### EXERCISE DATA
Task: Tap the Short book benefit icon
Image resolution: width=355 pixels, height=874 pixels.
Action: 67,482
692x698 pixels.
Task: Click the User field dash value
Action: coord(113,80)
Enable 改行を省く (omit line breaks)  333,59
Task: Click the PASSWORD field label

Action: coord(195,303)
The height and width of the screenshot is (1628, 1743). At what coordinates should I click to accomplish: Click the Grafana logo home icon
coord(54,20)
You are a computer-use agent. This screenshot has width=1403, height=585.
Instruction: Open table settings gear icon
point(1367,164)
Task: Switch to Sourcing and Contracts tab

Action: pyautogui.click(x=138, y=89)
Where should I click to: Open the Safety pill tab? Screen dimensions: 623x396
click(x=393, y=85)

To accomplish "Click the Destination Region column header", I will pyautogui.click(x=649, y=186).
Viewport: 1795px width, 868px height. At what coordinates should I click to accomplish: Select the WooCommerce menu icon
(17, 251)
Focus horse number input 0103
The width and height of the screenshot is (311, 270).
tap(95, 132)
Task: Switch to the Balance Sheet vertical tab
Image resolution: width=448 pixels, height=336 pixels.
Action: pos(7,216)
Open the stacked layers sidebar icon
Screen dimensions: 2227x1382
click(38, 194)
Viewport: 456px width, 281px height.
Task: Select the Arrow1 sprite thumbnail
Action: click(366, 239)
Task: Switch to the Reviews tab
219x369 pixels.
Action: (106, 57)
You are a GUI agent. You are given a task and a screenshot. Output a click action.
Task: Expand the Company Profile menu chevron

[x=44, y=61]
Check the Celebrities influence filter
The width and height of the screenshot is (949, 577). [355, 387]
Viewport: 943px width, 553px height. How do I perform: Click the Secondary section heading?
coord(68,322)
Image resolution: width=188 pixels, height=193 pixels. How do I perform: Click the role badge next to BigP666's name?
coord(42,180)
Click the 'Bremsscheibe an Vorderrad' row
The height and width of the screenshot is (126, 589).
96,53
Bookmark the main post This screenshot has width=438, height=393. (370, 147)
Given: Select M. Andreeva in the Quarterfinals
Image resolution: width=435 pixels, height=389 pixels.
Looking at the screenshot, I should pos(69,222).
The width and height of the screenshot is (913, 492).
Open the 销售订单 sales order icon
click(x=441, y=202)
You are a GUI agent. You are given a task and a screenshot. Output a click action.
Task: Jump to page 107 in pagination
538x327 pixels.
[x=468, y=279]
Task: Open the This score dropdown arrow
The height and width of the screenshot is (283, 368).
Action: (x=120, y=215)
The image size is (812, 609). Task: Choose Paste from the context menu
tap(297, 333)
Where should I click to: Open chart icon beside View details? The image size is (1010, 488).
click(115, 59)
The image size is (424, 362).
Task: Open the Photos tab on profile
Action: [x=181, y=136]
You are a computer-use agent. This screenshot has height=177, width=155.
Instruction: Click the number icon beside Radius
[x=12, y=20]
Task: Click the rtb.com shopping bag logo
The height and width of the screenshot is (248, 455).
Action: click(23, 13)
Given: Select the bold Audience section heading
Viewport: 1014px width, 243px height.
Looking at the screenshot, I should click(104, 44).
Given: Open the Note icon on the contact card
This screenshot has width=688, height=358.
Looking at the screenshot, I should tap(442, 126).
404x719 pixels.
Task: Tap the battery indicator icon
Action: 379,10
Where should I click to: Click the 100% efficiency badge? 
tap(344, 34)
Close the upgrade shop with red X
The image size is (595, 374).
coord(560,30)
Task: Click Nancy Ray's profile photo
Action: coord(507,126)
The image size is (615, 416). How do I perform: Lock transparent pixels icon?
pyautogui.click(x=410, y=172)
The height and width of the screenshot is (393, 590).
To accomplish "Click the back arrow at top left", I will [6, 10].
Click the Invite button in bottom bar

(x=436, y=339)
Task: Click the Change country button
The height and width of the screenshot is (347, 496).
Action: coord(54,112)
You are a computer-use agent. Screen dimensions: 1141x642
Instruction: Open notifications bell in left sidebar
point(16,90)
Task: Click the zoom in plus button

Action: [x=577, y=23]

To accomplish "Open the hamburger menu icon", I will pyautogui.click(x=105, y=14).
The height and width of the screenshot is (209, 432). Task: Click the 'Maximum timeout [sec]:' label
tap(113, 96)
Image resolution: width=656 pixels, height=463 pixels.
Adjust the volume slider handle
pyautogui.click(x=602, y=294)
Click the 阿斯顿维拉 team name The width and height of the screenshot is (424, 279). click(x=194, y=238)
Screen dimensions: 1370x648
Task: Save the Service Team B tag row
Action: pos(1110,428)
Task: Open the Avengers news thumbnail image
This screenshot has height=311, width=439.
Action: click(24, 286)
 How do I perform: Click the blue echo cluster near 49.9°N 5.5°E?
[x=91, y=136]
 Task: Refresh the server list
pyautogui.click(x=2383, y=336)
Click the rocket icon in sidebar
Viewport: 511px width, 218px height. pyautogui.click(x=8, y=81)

### WHAT THE TASK ASKS
Write out the records. Leave nothing out and change nothing.

### SOLUTION TO THIS PROBLEM
Task: Tap the Short book benefit icon
Image resolution: width=355 pixels, height=874 pixels.
Action: 67,482
692x698 pixels.
Task: Click the User field dash value
Action: coord(113,80)
Enable 改行を省く (omit line breaks)  333,59
Task: Click the PASSWORD field label

Action: coord(195,303)
The height and width of the screenshot is (1628, 1743). At what coordinates should I click to accomplish: Click the Grafana logo home icon
coord(54,20)
You are a computer-use agent. This screenshot has width=1403, height=585.
Instruction: Open table settings gear icon
point(1367,164)
Task: Switch to Sourcing and Contracts tab

Action: pyautogui.click(x=138, y=89)
Where should I click to: Open the Safety pill tab? Screen dimensions: 623x396
click(x=393, y=85)

To accomplish "Click the Destination Region column header", I will pyautogui.click(x=649, y=186).
Viewport: 1795px width, 868px height. At what coordinates should I click to accomplish: Select the WooCommerce menu icon
(17, 251)
Focus horse number input 0103
The width and height of the screenshot is (311, 270).
tap(95, 132)
Task: Switch to the Balance Sheet vertical tab
Image resolution: width=448 pixels, height=336 pixels.
Action: pos(7,216)
Open the stacked layers sidebar icon
Screen dimensions: 2227x1382
click(38, 194)
Viewport: 456px width, 281px height.
Task: Select the Arrow1 sprite thumbnail
Action: click(366, 239)
Task: Switch to the Reviews tab
219x369 pixels.
Action: (106, 57)
You are a GUI agent. You are given a task and a screenshot. Output a click action.
Task: Expand the Company Profile menu chevron

[x=44, y=61]
Check the Celebrities influence filter
The width and height of the screenshot is (949, 577). [355, 387]
Viewport: 943px width, 553px height. How do I perform: Click the Secondary section heading?
coord(68,322)
Image resolution: width=188 pixels, height=193 pixels. How do I perform: Click the role badge next to BigP666's name?
coord(42,180)
Click the 'Bremsscheibe an Vorderrad' row
The height and width of the screenshot is (126, 589).
96,53
Bookmark the main post This screenshot has width=438, height=393. (370, 147)
Given: Select M. Andreeva in the Quarterfinals
Image resolution: width=435 pixels, height=389 pixels.
Looking at the screenshot, I should pos(69,222).
The width and height of the screenshot is (913, 492).
Open the 销售订单 sales order icon
click(x=441, y=202)
You are a GUI agent. You are given a task and a screenshot. Output a click action.
Task: Jump to page 107 in pagination
538x327 pixels.
[x=468, y=279]
Task: Open the This score dropdown arrow
The height and width of the screenshot is (283, 368).
Action: (x=120, y=215)
The image size is (812, 609). Task: Choose Paste from the context menu
tap(297, 333)
Where should I click to: Open chart icon beside View details? The image size is (1010, 488).
click(115, 59)
The image size is (424, 362).
Task: Open the Photos tab on profile
Action: [x=181, y=136]
You are a computer-use agent. This screenshot has height=177, width=155.
Instruction: Click the number icon beside Radius
[x=12, y=20]
Task: Click the rtb.com shopping bag logo
The height and width of the screenshot is (248, 455).
Action: click(23, 13)
Given: Select the bold Audience section heading
Viewport: 1014px width, 243px height.
Looking at the screenshot, I should click(104, 44).
Given: Open the Note icon on the contact card
This screenshot has width=688, height=358.
Looking at the screenshot, I should tap(442, 126).
404x719 pixels.
Task: Tap the battery indicator icon
Action: 379,10
Where should I click to: Click the 100% efficiency badge? 
tap(344, 34)
Close the upgrade shop with red X
The image size is (595, 374).
coord(560,30)
Task: Click Nancy Ray's profile photo
Action: coord(507,126)
The image size is (615, 416). How do I perform: Lock transparent pixels icon?
pyautogui.click(x=410, y=172)
The height and width of the screenshot is (393, 590).
To accomplish "Click the back arrow at top left", I will [6, 10].
Click the Invite button in bottom bar

(x=436, y=339)
Task: Click the Change country button
The height and width of the screenshot is (347, 496).
Action: coord(54,112)
You are a computer-use agent. Screen dimensions: 1141x642
Instruction: Open notifications bell in left sidebar
point(16,90)
Task: Click the zoom in plus button

Action: [x=577, y=23]

To accomplish "Open the hamburger menu icon", I will pyautogui.click(x=105, y=14).
The height and width of the screenshot is (209, 432). Task: Click the 'Maximum timeout [sec]:' label
tap(113, 96)
Image resolution: width=656 pixels, height=463 pixels.
Adjust the volume slider handle
pyautogui.click(x=602, y=294)
Click the 阿斯顿维拉 team name The width and height of the screenshot is (424, 279). click(x=194, y=238)
Screen dimensions: 1370x648
Task: Save the Service Team B tag row
Action: pos(1110,428)
Task: Open the Avengers news thumbnail image
This screenshot has height=311, width=439.
Action: click(24, 286)
 How do I perform: Click the blue echo cluster near 49.9°N 5.5°E?
[x=91, y=136]
 Task: Refresh the server list
pyautogui.click(x=2383, y=336)
Click the rocket icon in sidebar
Viewport: 511px width, 218px height. pyautogui.click(x=8, y=81)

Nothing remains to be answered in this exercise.